## TASK INSTRUCTIONS
The answer must be the lines from the one that holds "How do I perform: Tap" through the final line of the data, copied exactly, with no pictures.

[Saved data entries]
==========

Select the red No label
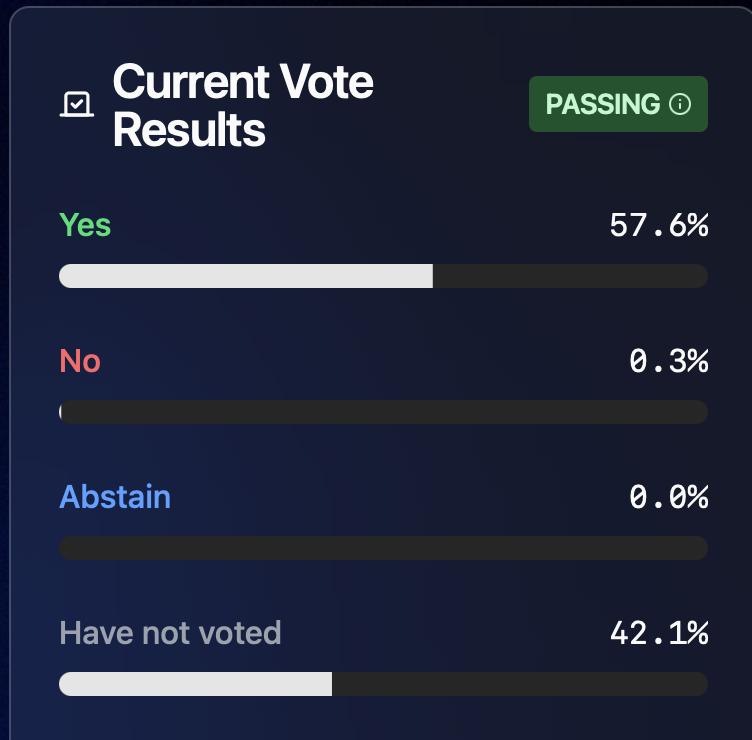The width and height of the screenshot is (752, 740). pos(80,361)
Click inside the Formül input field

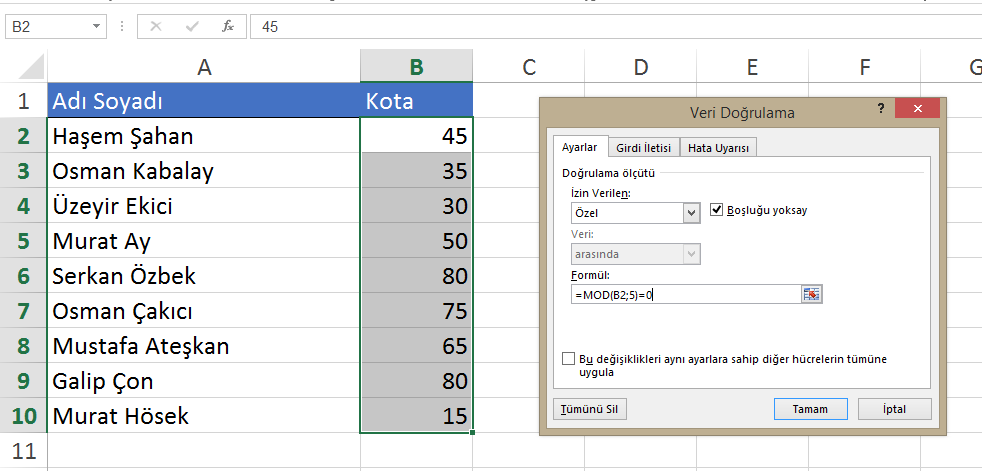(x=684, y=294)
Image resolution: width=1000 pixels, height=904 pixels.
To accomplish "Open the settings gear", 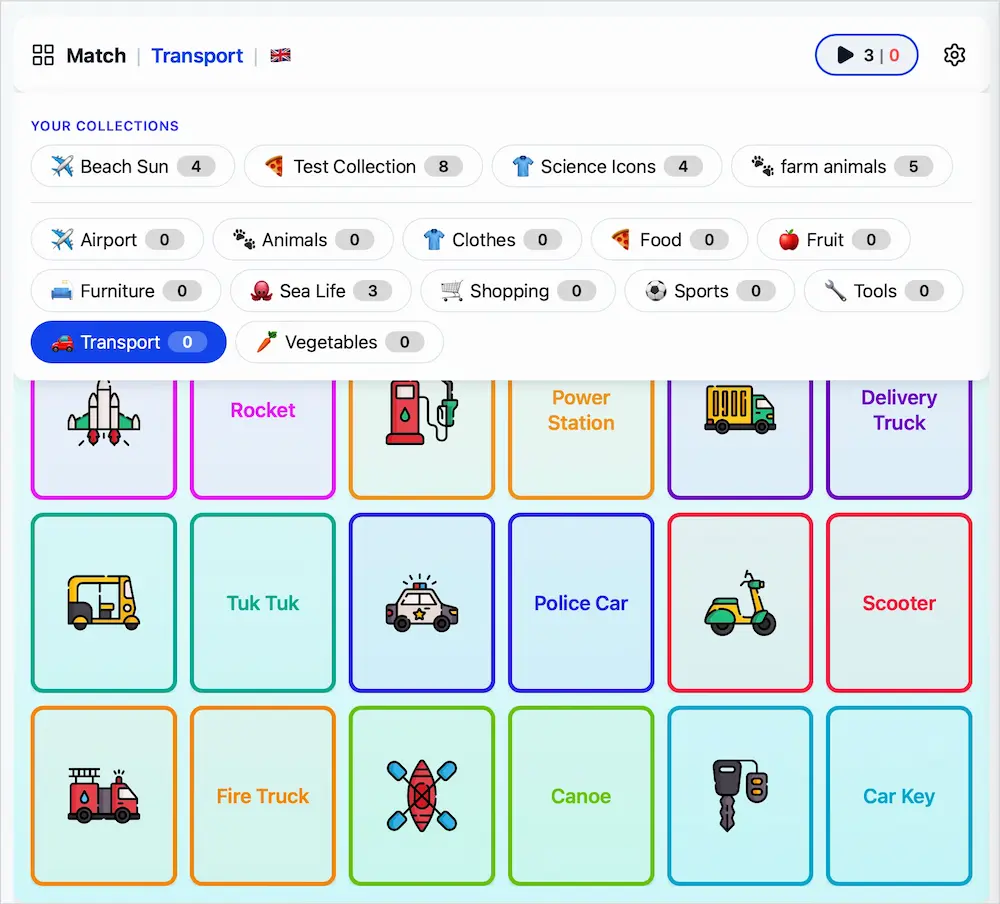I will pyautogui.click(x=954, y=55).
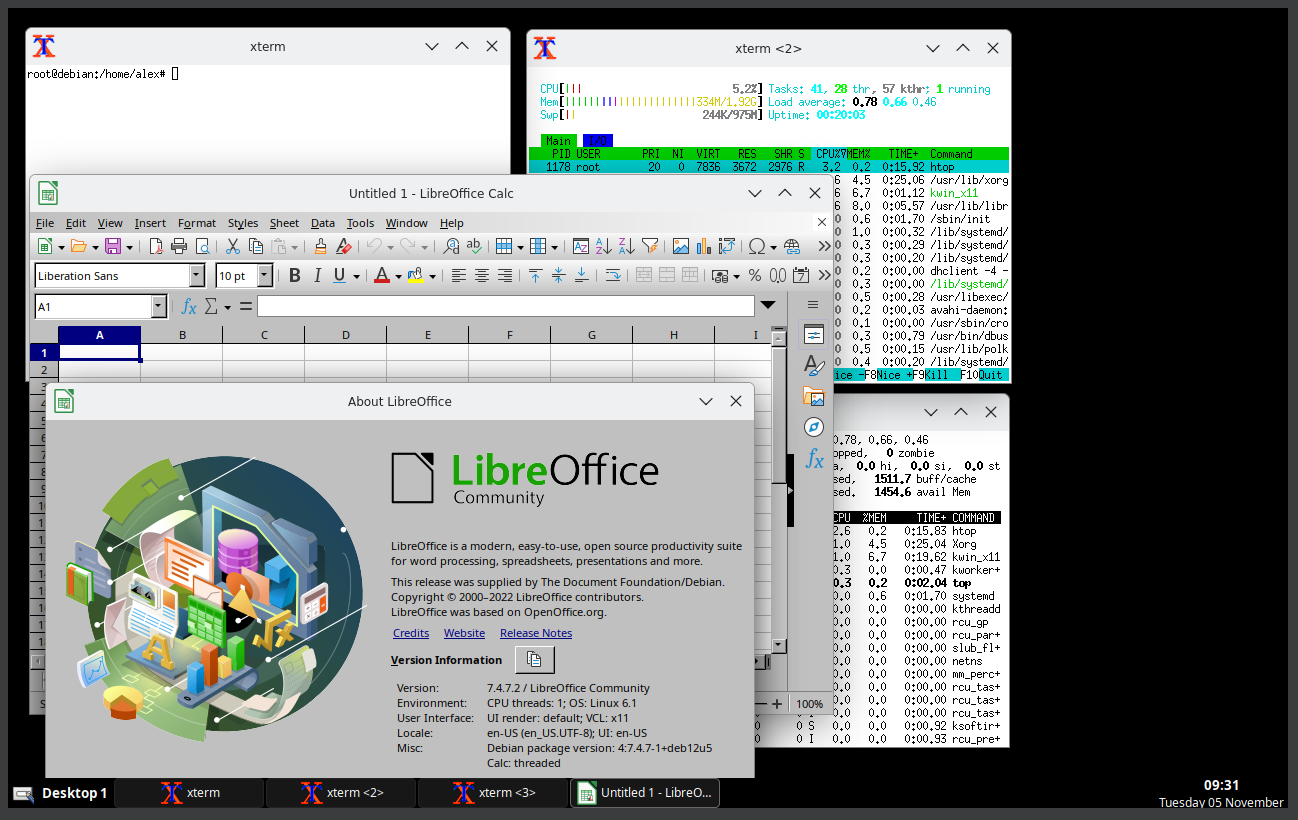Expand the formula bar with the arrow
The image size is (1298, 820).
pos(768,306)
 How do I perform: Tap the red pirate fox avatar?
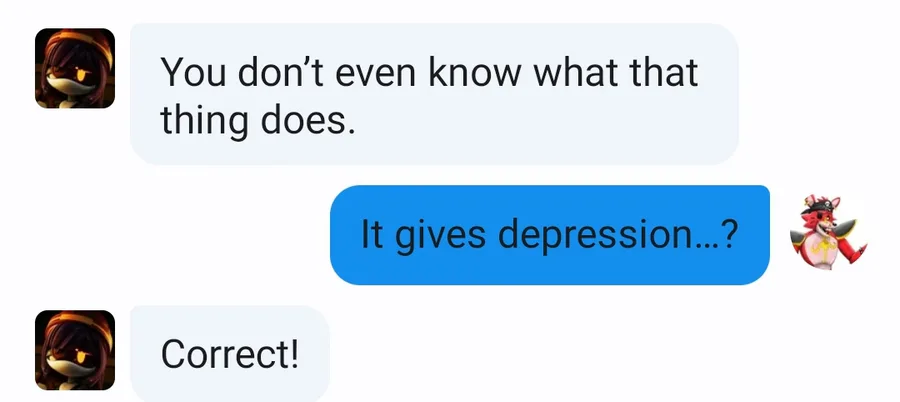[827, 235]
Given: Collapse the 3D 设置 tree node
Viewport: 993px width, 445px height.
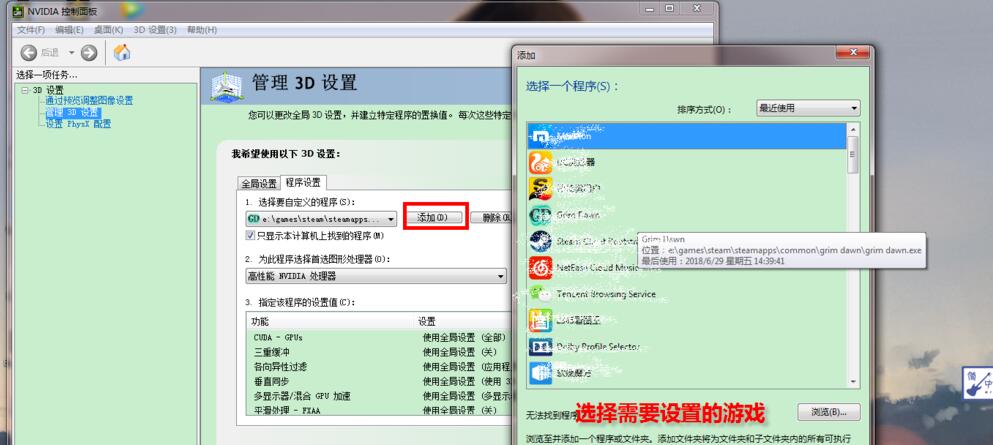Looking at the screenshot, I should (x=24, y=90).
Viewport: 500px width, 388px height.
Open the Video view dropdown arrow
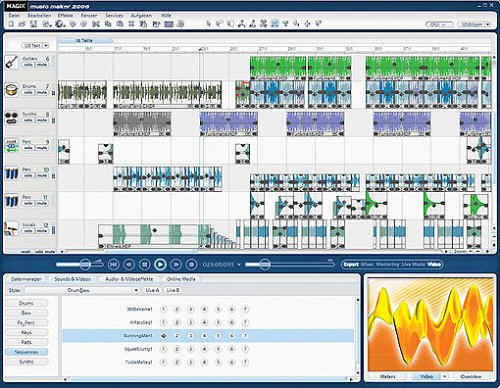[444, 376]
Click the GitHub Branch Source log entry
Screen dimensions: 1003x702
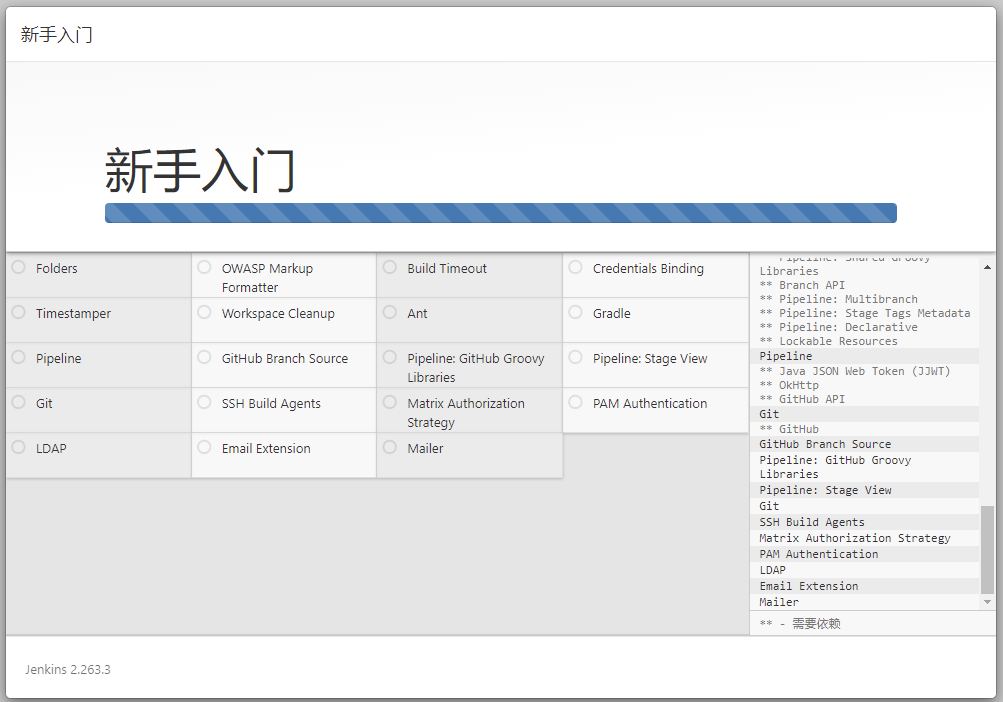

==========

## SOLUTION
 How do I perform: Tap the red pirate fox avatar?
[827, 235]
Given: Collapse the 3D 设置 tree node
Viewport: 993px width, 445px height.
Looking at the screenshot, I should (x=24, y=90).
Viewport: 500px width, 388px height.
Open the Video view dropdown arrow
[444, 376]
Click the GitHub Branch Source log entry
Screen dimensions: 1003x702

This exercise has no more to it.